A large part of that money — around $140 billion — is tied up in bonds and denominated renminbi. The rest is tied up in agreements between the two countries’ central banks that commit each to short-term, interest-free loans worth $24 billion in case of an emergency.
A more diplomatically risky option would be for China to launder money for Russia through a small Chinese bank set up specifically to evade sanctions. This is what China National Petroleum Corp. did in 2009 when it bought a small bank in China’s northwestern province of Xinjiang and renamed it Bank of Kunlun. The bank helped Iran conduct hundreds of millions of dollars worth of transactions.
In a similar scenario, a Chinese oil company could pay a shell company and its corporate officers in China a very large “consulting fee” to trade oil on its behalf, instead of paying a Russian oil company directly for crude oil. Eventually, though, such an operation would likely be shut down. That is what happened with Bank of Kunlun after the U.S. Treasury sanctioned it in 2012.

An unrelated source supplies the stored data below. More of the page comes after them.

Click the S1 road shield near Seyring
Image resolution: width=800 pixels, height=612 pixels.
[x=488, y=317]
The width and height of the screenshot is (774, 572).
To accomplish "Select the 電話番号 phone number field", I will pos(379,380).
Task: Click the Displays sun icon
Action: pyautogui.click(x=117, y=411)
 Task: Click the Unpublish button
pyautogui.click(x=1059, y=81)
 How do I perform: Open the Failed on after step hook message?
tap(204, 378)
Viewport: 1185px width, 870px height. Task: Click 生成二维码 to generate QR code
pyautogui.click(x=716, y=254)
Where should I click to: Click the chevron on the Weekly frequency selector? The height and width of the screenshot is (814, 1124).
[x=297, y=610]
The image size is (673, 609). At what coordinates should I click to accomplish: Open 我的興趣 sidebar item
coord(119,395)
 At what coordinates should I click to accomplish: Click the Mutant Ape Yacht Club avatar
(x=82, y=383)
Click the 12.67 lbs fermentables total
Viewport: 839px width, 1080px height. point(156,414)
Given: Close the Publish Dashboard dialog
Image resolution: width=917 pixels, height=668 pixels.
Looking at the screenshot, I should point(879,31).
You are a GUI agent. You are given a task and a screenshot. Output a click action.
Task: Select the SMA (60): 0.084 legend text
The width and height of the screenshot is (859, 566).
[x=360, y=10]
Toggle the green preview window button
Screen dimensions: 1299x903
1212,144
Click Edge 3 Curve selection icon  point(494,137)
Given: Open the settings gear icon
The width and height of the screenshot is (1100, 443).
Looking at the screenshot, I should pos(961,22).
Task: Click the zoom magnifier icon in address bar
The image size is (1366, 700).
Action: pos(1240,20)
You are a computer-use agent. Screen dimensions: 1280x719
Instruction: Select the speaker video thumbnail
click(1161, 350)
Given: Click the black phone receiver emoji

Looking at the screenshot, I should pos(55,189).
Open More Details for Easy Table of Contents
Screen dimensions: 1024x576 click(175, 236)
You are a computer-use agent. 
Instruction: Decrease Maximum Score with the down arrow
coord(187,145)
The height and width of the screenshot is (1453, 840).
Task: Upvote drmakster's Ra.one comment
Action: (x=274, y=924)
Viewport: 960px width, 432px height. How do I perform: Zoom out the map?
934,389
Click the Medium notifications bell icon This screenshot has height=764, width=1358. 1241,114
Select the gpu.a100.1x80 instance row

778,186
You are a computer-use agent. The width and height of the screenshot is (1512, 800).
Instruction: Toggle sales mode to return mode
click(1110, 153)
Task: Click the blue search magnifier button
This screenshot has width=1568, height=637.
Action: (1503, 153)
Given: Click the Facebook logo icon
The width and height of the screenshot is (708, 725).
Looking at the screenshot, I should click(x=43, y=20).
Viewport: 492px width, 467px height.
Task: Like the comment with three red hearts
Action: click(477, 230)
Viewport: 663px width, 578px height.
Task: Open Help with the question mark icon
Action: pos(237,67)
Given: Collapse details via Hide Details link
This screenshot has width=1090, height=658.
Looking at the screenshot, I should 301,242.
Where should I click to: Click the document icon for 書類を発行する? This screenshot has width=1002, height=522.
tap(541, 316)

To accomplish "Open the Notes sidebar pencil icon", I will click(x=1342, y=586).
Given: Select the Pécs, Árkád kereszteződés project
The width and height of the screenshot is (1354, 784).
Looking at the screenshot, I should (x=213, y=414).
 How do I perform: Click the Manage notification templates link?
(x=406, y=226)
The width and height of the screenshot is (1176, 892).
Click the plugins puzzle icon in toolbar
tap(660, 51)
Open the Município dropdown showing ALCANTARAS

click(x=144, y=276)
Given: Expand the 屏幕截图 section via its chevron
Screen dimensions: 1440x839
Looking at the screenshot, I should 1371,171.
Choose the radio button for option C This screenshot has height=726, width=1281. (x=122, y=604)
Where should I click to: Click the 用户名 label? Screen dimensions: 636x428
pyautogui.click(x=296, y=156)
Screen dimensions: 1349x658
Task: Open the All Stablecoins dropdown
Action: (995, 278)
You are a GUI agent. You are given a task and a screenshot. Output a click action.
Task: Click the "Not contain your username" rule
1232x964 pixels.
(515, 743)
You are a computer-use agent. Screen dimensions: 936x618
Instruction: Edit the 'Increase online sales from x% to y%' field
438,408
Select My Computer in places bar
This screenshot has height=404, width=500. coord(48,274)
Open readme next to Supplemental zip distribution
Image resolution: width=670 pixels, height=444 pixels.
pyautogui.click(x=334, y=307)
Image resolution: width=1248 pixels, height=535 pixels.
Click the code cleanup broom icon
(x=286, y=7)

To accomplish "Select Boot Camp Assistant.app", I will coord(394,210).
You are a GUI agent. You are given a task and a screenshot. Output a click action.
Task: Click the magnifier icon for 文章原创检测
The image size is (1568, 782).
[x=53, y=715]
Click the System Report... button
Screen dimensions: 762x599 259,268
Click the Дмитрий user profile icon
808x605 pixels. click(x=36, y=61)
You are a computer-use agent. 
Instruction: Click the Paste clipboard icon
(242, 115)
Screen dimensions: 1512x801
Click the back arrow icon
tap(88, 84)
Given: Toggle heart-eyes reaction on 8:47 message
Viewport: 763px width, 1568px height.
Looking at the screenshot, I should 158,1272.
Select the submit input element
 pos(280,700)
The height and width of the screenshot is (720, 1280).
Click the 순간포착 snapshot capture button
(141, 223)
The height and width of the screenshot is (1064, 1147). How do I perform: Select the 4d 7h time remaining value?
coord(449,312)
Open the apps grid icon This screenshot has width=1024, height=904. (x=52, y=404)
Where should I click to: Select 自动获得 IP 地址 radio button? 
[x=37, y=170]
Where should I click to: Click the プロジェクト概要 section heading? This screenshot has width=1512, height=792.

In another scenario, Chinese companies with state backing could scoop up the West’s stakes in some of Russia’s biggest oil and gas companies. American and European giants like Shell and BP have announced that they will exit their joint ventures in Russia over the invasion, but there are not a lot of obvious buyers other than Chinese state-owned enterprises.
“You’ve got some of the most valuable energy companies in the world now trading at mere fractions of their real value,” said Taylor Loeb, an analyst at Trivium, a consulting firm. “Developed countries won’t touch these companies. That basically only leaves China. It might be really bad PR, but the price may just be too good.”
Even as Beijing contemplates just how far it is willing to go to maintain its “no limit” friendship with Russia, there is one harsh reality: The renminbi cannot save Russia’s own currency, the ruble. The ruble is plunging and has already erased much of the country’s wealth. The only way for Russia to shore it up? Buy U.S. dollars.